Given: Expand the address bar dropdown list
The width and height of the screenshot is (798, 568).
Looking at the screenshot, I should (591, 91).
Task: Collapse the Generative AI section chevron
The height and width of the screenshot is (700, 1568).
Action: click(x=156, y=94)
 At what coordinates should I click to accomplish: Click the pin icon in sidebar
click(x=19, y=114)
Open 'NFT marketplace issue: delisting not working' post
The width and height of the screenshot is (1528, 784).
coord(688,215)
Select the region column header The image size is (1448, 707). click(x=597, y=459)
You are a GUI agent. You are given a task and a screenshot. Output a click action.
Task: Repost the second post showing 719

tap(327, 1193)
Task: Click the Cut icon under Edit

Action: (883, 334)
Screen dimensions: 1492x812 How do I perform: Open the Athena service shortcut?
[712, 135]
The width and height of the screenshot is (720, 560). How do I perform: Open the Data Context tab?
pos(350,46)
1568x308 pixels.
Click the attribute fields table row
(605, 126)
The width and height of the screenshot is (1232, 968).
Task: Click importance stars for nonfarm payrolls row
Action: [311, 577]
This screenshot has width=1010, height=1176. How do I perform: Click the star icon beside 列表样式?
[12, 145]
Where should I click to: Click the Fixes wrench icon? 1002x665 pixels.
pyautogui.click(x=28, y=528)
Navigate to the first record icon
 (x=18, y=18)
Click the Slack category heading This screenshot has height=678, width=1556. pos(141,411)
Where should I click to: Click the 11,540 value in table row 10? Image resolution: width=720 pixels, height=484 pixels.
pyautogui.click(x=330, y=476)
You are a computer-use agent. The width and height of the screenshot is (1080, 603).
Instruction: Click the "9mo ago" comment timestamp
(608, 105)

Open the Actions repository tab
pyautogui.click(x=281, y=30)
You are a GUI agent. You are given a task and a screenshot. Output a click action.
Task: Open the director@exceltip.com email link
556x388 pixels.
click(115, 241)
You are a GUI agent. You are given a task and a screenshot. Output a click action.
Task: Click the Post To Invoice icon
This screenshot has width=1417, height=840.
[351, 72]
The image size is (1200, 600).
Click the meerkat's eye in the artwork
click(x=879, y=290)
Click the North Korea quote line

WHAT NEEDS TO BE DONE
When you answer, repeat each entry exactly as it appears above.

ANSWER AREA
Given: Expand the address bar dropdown list
The width and height of the screenshot is (798, 568).
Looking at the screenshot, I should (591, 91).
Task: Collapse the Generative AI section chevron
The height and width of the screenshot is (700, 1568).
Action: click(x=156, y=94)
 At what coordinates should I click to accomplish: Click the pin icon in sidebar
click(x=19, y=114)
Open 'NFT marketplace issue: delisting not working' post
The width and height of the screenshot is (1528, 784).
coord(688,215)
Select the region column header The image size is (1448, 707). click(x=597, y=459)
You are a GUI agent. You are given a task and a screenshot. Output a click action.
Task: Repost the second post showing 719

tap(327, 1193)
Task: Click the Cut icon under Edit

Action: (883, 334)
Screen dimensions: 1492x812 How do I perform: Open the Athena service shortcut?
[712, 135]
The width and height of the screenshot is (720, 560). How do I perform: Open the Data Context tab?
pos(350,46)
1568x308 pixels.
Click the attribute fields table row
(605, 126)
The width and height of the screenshot is (1232, 968).
Task: Click importance stars for nonfarm payrolls row
Action: [311, 577]
This screenshot has width=1010, height=1176. How do I perform: Click the star icon beside 列表样式?
[12, 145]
Where should I click to: Click the Fixes wrench icon? 1002x665 pixels.
pyautogui.click(x=28, y=528)
Navigate to the first record icon
 (x=18, y=18)
Click the Slack category heading This screenshot has height=678, width=1556. pos(141,411)
Where should I click to: Click the 11,540 value in table row 10? Image resolution: width=720 pixels, height=484 pixels.
pyautogui.click(x=330, y=476)
You are a computer-use agent. The width and height of the screenshot is (1080, 603).
Instruction: Click the "9mo ago" comment timestamp
(608, 105)

Open the Actions repository tab
pyautogui.click(x=281, y=30)
You are a GUI agent. You are given a task and a screenshot. Output a click action.
Task: Open the director@exceltip.com email link
556x388 pixels.
click(115, 241)
You are a GUI agent. You are given a task and a screenshot. Output a click action.
Task: Click the Post To Invoice icon
This screenshot has width=1417, height=840.
[351, 72]
The image size is (1200, 600).
Click the meerkat's eye in the artwork
click(x=879, y=290)
Click the North Korea quote line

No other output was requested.